# Delta Lake, Apache Iceberg & DuckLake

## Format-Überblick (kurz)
**Delta Lake**
- Offenes Format auf Parquet-Basis mit Transaktionslog (`_delta_log`).
- Stärken: Spark-Ökosystem, Time‑Travel, MERGE/UPSERT, breites Tooling.
- Schwächen: Spark-Abhängigkeit für viele Features; Log-Vacuum beachten.

**Apache Iceberg**
- Tabellenformat mit **Snapshots**, versteckter Partitionierung und flexibler Schema‑Evolution.
- Stärken: Engine‑neutral (Spark, Flink, Trino, DuckDB), performantes Metadata‑Layout.
- Schwächen: Katalogverwaltung (REST/Nessie/Glue/etc.) & Setup‑Varianten können komplex sein.

**DuckLake**
- Neues offenes Lakehouse‑Format (Metadaten in relationaler DB, z. B. SQLite; Daten als Parquet).
- Stärken: einfache lokale Kataloge, schnelle Demos, Snapshot‑APIs; Engine‑agnostisch via DuckDB.
- Schwächen: junges Ökosystem; weniger Integrationen als Iceberg/Delta (Stand: 2025).

## Gewählte Datenquelle
- NYC Green Taxi (01/2019, Parquet) → `https://d37ci6vzurychx.cloudfront.net/trip-data/green_tripdata_2019-01.parquet`
- Für die Demos wird eine **Teilmenge** benutzt (Limit ~5k Zeilen), um Rechenzeit in Colab kurz zu halten.

In [None]:
DATA_URL = 'https://d37ci6vzurychx.cloudfront.net/trip-data/green_tripdata_2019-01.parquet'
print('Datenquelle:', DATA_URL)

Datenquelle: https://d37ci6vzurychx.cloudfront.net/trip-data/green_tripdata_2019-01.parquet


## Delta Lake


In [2]:
!apt-get install -qq openjdk-11-jdk-headless > /dev/null
!pip install -q pyspark==3.5.1 delta-spark==3.2.0

In [3]:
from pyspark.sql import SparkSession
from delta import configure_spark_with_delta_pip

builder = (
    SparkSession.builder
    .appName("DeltaSchemaEvolutionDemo")
    .config(
        "spark.sql.extensions",
        "io.delta.sql.DeltaSparkSessionExtension"
    )
    .config(
        "spark.sql.catalog.spark_catalog",
        "org.apache.spark.sql.delta.catalog.DeltaCatalog"
    )
)

spark = configure_spark_with_delta_pip(builder).getOrCreate()

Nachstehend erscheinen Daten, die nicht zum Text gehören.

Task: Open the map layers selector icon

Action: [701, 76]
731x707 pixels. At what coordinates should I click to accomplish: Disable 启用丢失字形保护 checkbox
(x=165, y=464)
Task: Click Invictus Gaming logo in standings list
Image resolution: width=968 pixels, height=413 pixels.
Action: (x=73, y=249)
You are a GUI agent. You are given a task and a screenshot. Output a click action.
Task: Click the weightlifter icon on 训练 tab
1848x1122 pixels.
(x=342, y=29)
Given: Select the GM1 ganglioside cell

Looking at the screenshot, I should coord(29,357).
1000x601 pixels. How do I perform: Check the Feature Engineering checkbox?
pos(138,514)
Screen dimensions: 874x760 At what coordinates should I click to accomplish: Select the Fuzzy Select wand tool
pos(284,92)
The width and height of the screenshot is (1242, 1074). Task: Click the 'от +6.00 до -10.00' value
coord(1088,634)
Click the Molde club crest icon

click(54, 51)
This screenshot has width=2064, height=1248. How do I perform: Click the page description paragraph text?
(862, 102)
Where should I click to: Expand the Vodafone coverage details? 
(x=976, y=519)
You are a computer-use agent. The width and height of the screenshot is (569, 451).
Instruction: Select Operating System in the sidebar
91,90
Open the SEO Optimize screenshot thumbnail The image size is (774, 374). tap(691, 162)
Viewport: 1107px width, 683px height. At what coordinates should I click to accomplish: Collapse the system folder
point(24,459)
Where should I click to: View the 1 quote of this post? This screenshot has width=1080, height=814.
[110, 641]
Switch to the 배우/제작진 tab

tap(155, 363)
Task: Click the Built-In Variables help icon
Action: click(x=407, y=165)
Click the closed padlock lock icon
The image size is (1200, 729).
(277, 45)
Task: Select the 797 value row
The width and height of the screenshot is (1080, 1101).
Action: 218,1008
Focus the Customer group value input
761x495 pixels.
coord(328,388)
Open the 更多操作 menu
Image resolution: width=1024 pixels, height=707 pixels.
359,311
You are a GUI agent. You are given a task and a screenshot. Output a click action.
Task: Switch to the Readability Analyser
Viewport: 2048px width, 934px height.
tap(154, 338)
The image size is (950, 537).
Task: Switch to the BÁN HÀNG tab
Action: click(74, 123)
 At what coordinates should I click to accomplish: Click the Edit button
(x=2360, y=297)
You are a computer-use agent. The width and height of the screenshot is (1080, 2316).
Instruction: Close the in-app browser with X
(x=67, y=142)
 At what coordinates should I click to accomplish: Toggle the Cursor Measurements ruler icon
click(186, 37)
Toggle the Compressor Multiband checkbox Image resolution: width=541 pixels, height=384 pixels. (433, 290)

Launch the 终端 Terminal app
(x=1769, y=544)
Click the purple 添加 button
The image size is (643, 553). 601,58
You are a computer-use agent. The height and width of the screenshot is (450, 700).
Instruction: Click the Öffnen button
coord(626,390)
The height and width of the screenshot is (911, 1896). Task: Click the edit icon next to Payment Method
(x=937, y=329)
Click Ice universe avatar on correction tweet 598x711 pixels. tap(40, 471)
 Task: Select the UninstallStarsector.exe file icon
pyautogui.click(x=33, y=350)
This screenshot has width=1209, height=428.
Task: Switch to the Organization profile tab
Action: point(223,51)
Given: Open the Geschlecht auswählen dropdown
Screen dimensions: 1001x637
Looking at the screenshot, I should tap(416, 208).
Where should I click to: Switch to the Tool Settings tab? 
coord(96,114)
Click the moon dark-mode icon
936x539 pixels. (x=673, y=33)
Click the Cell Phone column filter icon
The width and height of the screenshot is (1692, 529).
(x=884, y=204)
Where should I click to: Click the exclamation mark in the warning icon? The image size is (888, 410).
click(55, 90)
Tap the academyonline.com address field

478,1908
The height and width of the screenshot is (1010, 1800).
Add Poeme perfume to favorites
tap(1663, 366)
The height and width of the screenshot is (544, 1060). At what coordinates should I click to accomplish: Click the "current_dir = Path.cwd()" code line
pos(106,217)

print("Spark:", spark.version)
print("Extensions:", spark.conf.get("spark.sql.extensions"))

Spark: 3.5.1
Extensions: io.delta.sql.DeltaSparkSessionExtension


In [4]:
base_path = "/content/delta/events_demo"

events_v1 = spark.createDataFrame(
    [
        (1, "signup"),
        (2, "purchase"),
        (3, "signup"),
    ],
    ["user_id", "event_type"]
)

(
    events_v1.write
        .format("delta")
        .mode("overwrite")
        .save(base_path)
)

df = spark.read.format("delta").load(base_path)
df.printSchema()
df.show()

root
 |-- user_id: long (nullable = true)
 |-- event_type: string (nullable = true)

+-------+----------+
|user_id|event_type|
+-------+----------+
|      2|  purchase|
|      3|    signup|
|      1|    signup|
+-------+----------+



In [5]:
# Schema ändern
events_v2 = spark.createDataFrame(
    [
        (4, "signup",   "mobile"),
        (5, "purchase", "web"),
    ],
    ["user_id", "event_type", "device_type"]
)

(
    events_v2.write
        .format("delta")
        .mode("append")
        .option("mergeSchema", "true")  # Schema-Evolution
        .save(base_path)
)

df2 = spark.read.format("delta").load(base_path)
df2.printSchema()
df2.orderBy("user_id").show()

root
 |-- user_id: long (nullable = true)
 |-- event_type: string (nullable = true)
 |-- device_type: string (nullable = true)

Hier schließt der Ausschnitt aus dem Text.